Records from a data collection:
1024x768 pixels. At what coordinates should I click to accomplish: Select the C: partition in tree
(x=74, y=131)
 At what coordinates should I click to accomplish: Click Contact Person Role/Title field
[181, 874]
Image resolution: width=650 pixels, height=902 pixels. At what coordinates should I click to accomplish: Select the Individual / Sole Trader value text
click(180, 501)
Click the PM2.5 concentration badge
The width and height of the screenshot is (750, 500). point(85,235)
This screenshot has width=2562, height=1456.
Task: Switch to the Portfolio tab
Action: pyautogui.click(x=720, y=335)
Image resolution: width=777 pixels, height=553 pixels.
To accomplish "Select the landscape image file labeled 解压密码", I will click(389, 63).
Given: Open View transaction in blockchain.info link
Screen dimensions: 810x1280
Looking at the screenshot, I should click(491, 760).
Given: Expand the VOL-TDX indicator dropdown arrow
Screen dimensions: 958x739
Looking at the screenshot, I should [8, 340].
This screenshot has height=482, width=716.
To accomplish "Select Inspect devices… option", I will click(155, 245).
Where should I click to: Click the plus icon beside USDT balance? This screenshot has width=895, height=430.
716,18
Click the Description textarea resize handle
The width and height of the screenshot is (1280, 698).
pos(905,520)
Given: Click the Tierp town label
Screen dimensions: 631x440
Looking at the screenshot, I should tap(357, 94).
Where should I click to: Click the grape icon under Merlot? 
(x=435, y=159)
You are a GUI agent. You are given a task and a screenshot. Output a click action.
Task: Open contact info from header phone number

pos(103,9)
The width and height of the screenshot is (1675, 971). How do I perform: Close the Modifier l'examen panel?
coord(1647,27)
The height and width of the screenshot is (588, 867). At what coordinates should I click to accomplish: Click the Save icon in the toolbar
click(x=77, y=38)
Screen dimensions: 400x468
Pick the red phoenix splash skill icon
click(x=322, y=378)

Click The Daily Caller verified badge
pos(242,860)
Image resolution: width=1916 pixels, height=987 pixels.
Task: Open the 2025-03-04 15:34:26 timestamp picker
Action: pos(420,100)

**WORK TO BE COMPLETED:**
Search the entries for the line holding "Where should I click to: Click the grape". Return that line and the ones after it through the last, exactly.

**ANSWER BOX:**
Where should I click to: Click the grape icon under Merlot? 
(x=435, y=159)
You are a GUI agent. You are given a task and a screenshot. Output a click action.
Task: Open contact info from header phone number

pos(103,9)
The width and height of the screenshot is (1675, 971). How do I perform: Close the Modifier l'examen panel?
coord(1647,27)
The height and width of the screenshot is (588, 867). At what coordinates should I click to accomplish: Click the Save icon in the toolbar
click(x=77, y=38)
Screen dimensions: 400x468
Pick the red phoenix splash skill icon
click(x=322, y=378)

Click The Daily Caller verified badge
pos(242,860)
Image resolution: width=1916 pixels, height=987 pixels.
Task: Open the 2025-03-04 15:34:26 timestamp picker
Action: pos(420,100)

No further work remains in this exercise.